Poco a poco, sin prisa pero sin pausa, la temporada de Ópera de Oviedo, la segunda en antigüedad de España, va saldando asignaturas pendientes, embarazosas y vergonzantes ausencias del repertorio, que enclavan el ciclo entre los proyectos culturales de mayor ambición del Principado situando al Campoamor junto a los teatros líricos de referencia y ambición europea. Por fin el inmenso repertorio operístico del siglo XX va asentándose contando, además, con la complicidad de un público maduro que, antes que nada, exige calidad global en los espectáculos y no visiones empequeñecidas y míseras de las grandes obras del repertorio operístico.

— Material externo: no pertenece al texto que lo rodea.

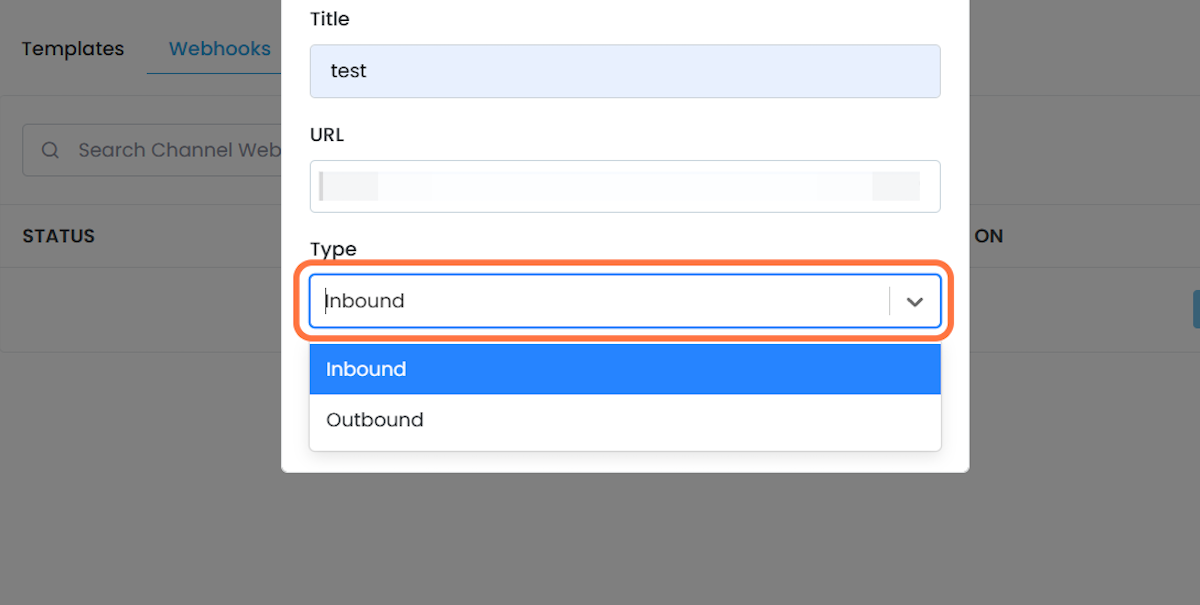This screenshot has width=1200, height=605.
Task: Click the Type field label
Action: coord(333,249)
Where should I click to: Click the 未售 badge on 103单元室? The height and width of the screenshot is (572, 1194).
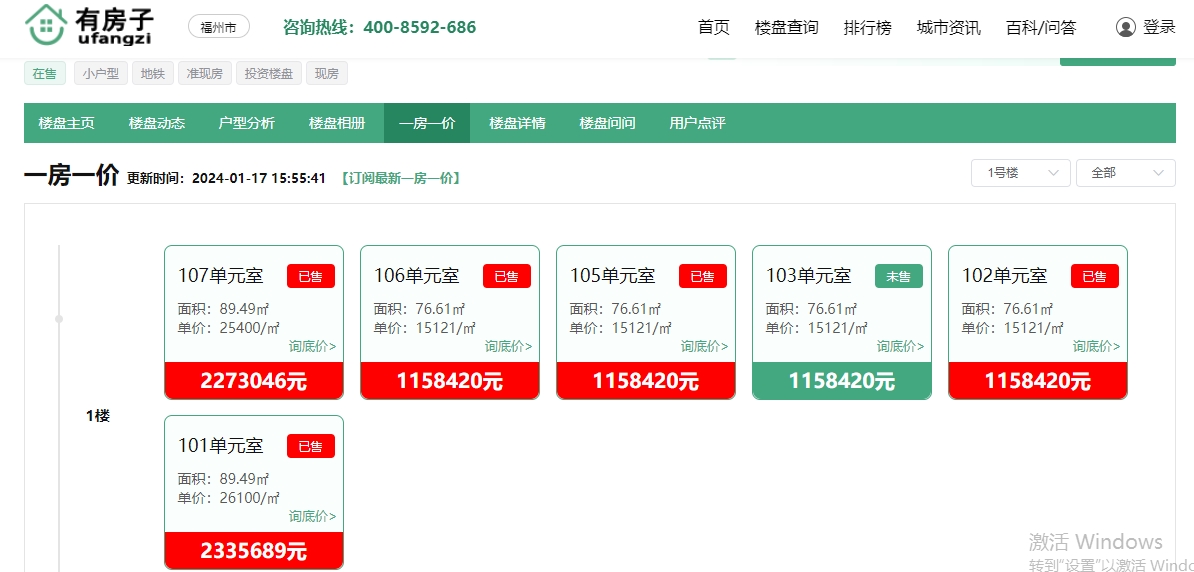[898, 276]
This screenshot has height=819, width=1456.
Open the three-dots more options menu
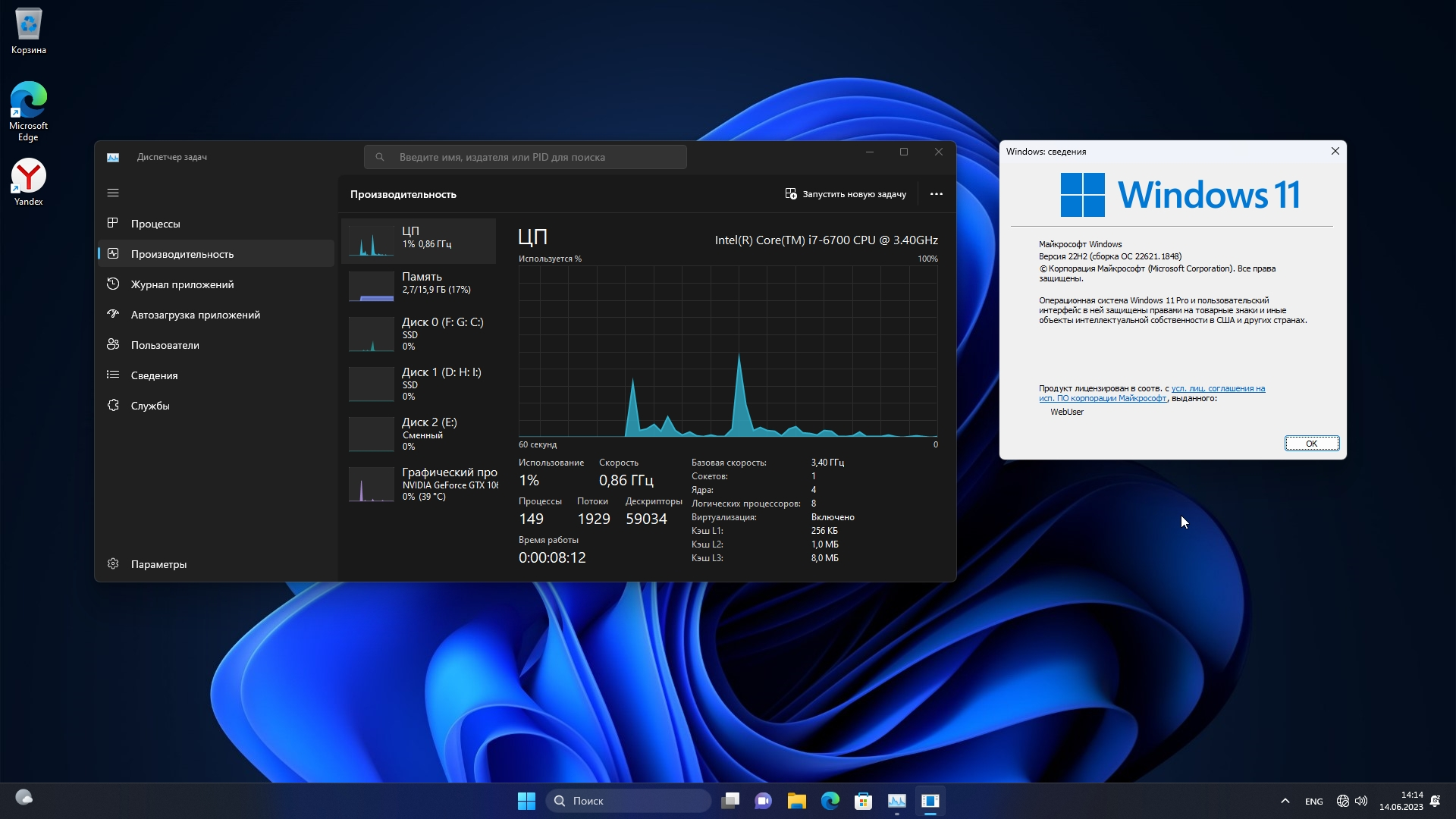[x=937, y=194]
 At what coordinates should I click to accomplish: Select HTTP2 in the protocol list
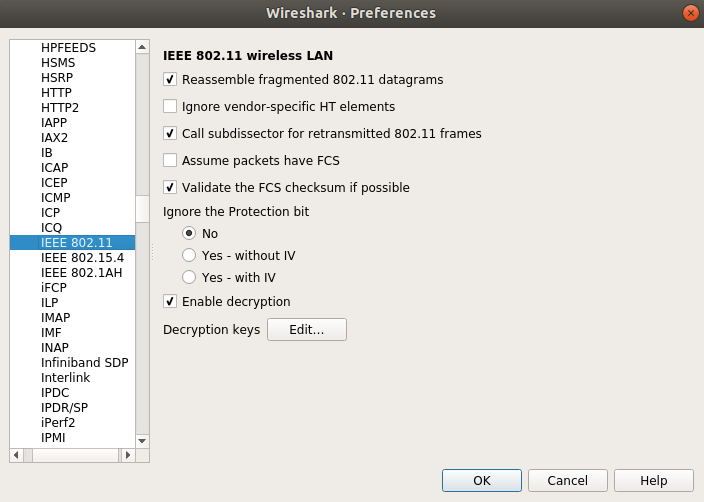point(72,108)
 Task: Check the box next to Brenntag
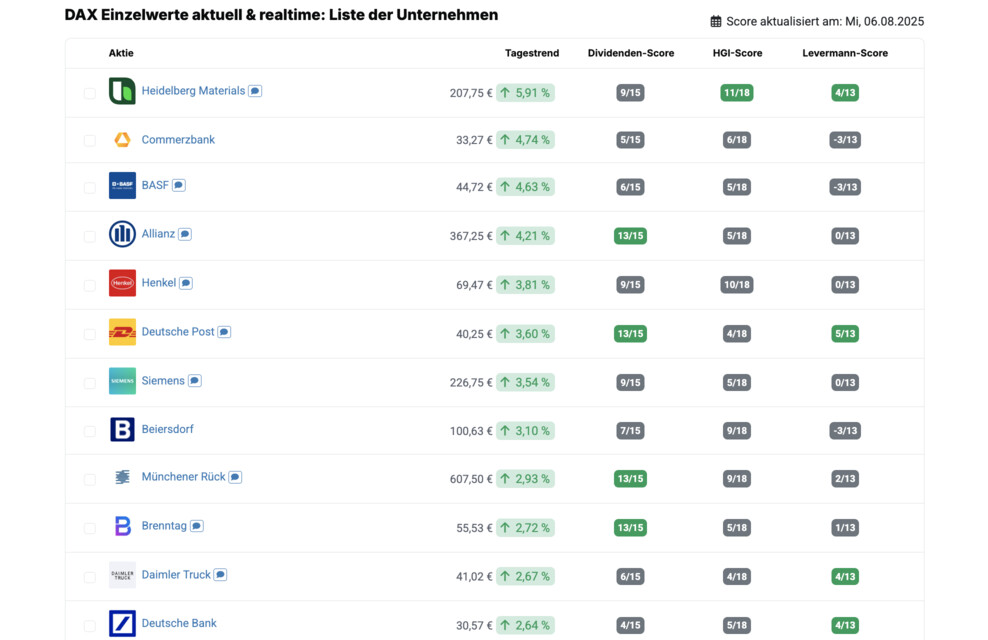90,528
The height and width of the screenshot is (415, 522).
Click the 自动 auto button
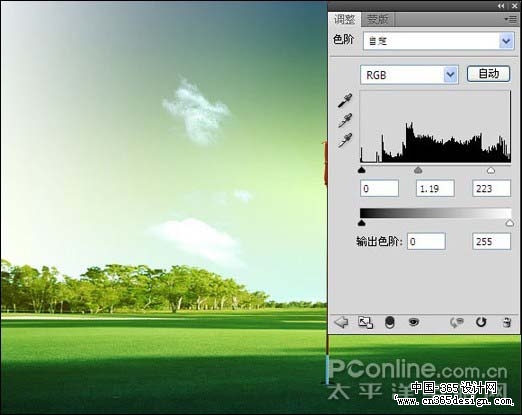(488, 74)
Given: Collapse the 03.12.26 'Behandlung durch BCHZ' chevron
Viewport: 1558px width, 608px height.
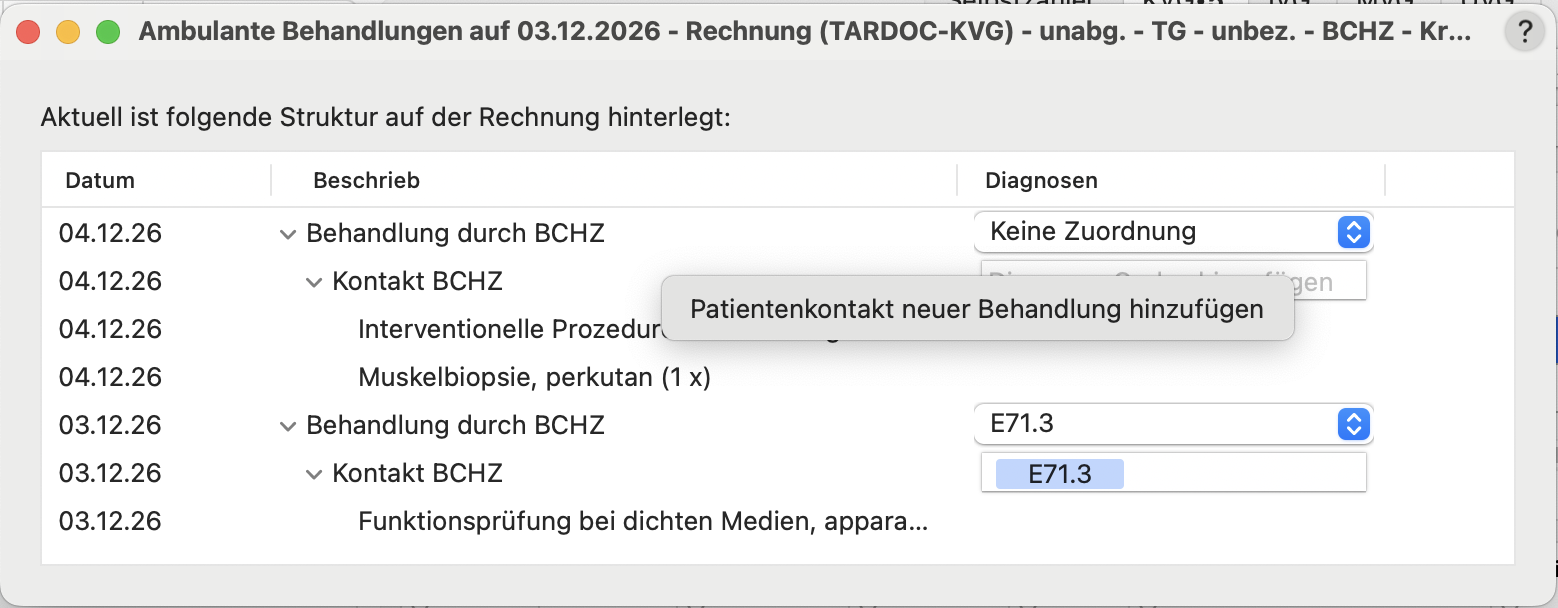Looking at the screenshot, I should [x=288, y=426].
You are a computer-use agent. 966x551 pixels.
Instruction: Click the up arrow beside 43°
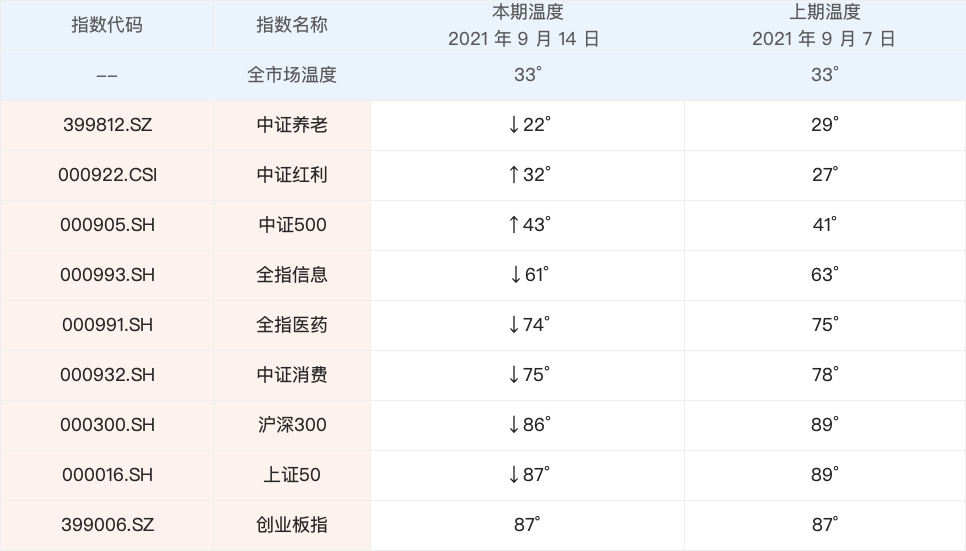(x=514, y=225)
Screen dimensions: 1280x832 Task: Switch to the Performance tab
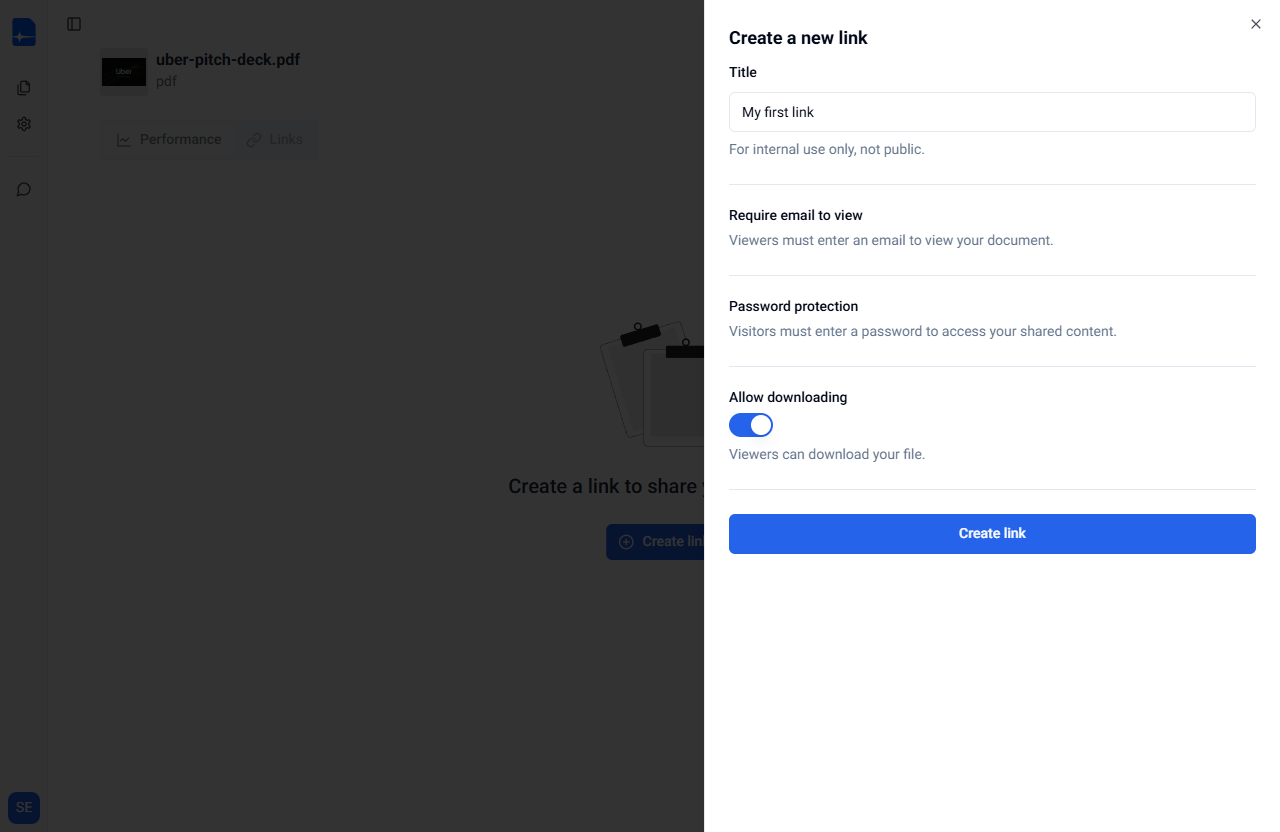[169, 140]
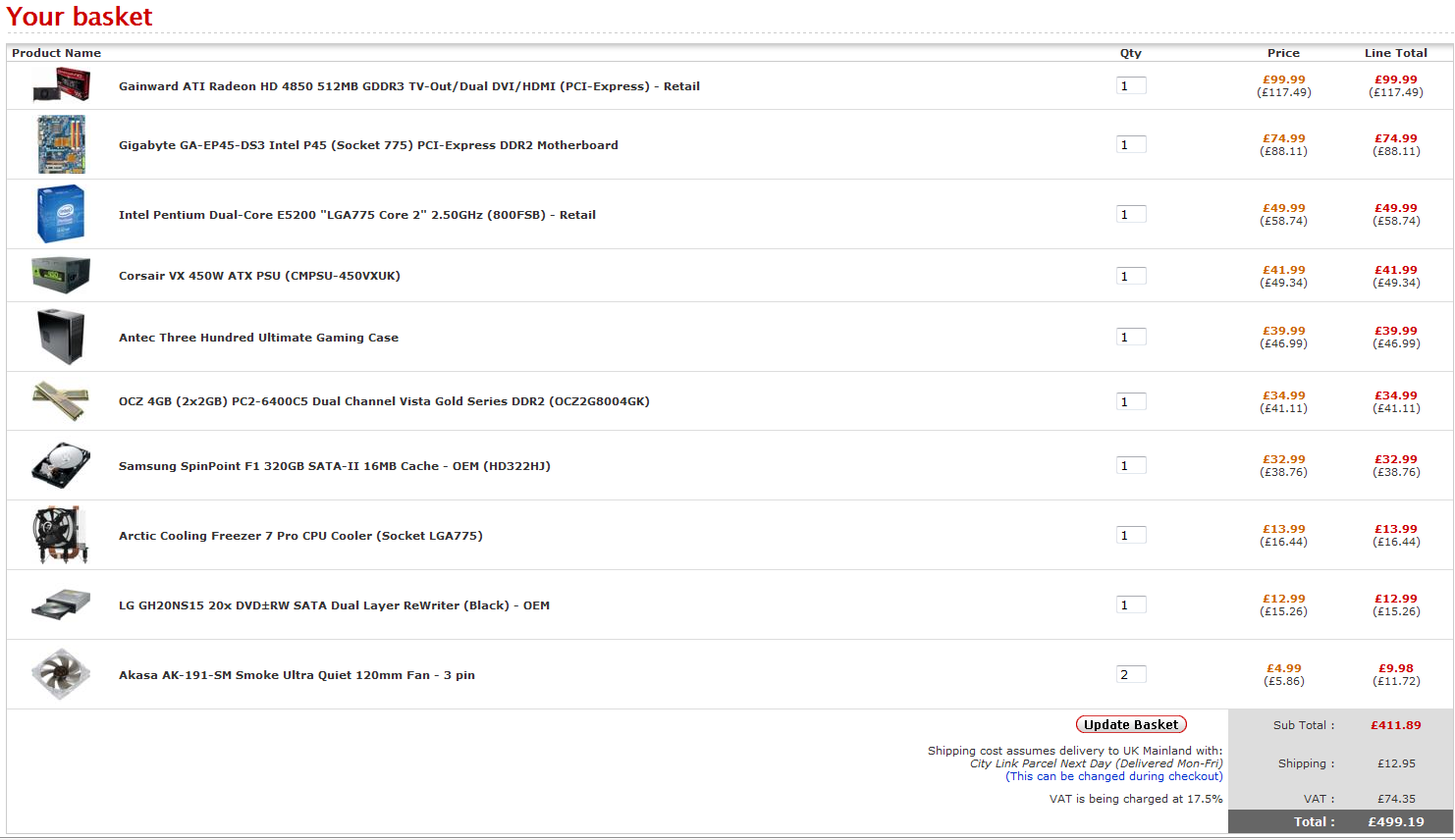Screen dimensions: 1455x840
Task: Click the Corsair VX 450W PSU thumbnail
Action: pos(61,275)
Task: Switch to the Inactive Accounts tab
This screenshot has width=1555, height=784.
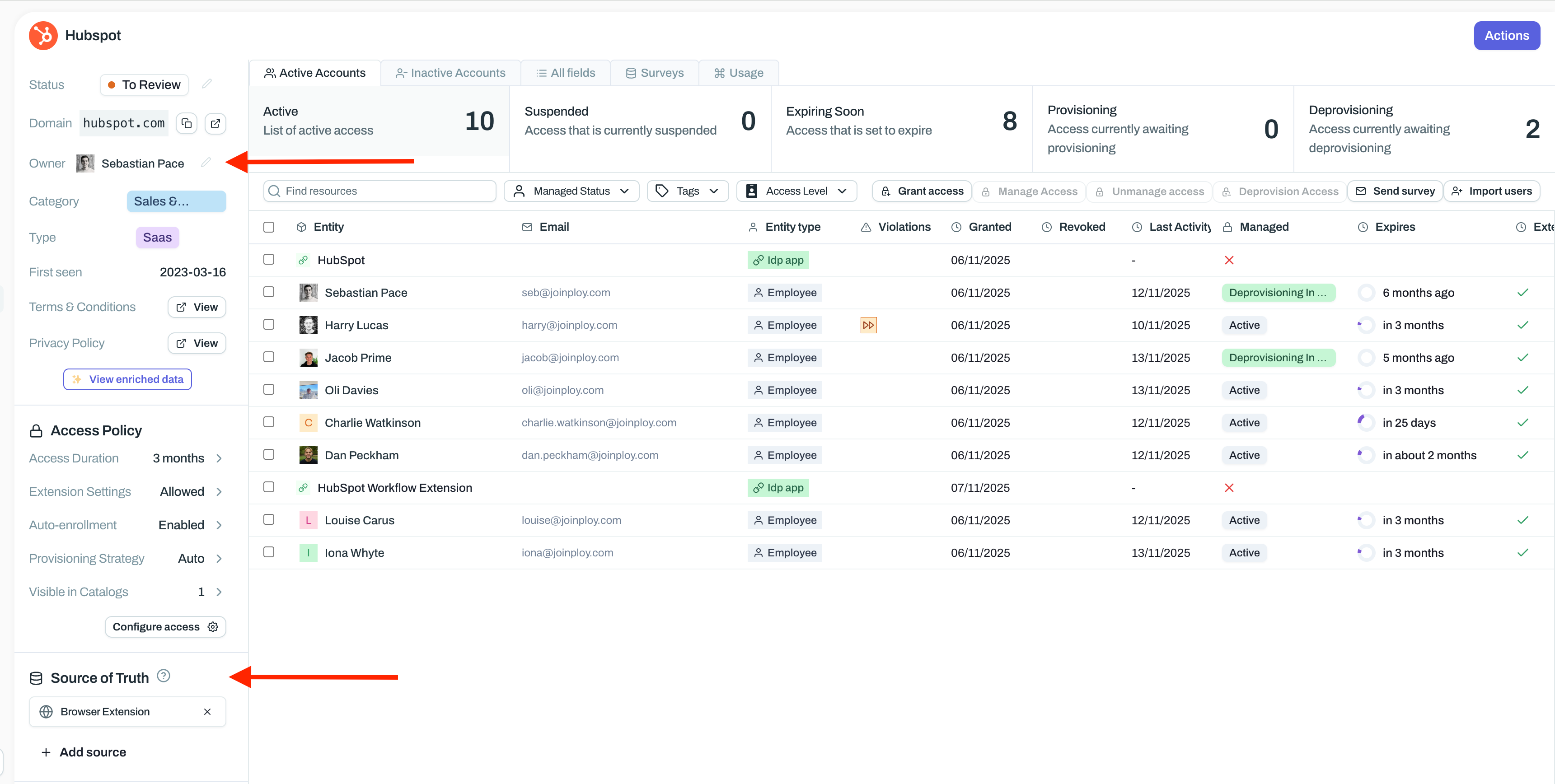Action: tap(450, 73)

Había mucha expectación lírica, pero también de otro calado, ante el estreno en la ciudad de «Dialogues des Carmélites», uno de los títulos más fascinantes de la ópera francesa, obra de factura irreprochable, de canto hermoso y sereno -«mis monjitas tienen que cantar música tonal», señalaba Poulenc para defender su creación-, de nobleza casi mística que alcanza su paroxismo con un cierre categórico que en su cruda y dramática sencillez adquiere un grado de espiritualidad sobrecogedor. Francis Poulenc no lo tuvo fácil para asentar el título en su estreno en los años cincuenta por su forma de componer «a la antigua». Sin embargo, el compositor francés estaba plenamente seguro de cómo quería contar la historia que bebe en la obra homónima de Bernanos, además de en otras fuentes. Acertó de lleno y, además, medio siglo después del estreno de la misma ha encontrado en la figura del director de escena Robert Carsen uno de los mejores transcriptores que podía esperar.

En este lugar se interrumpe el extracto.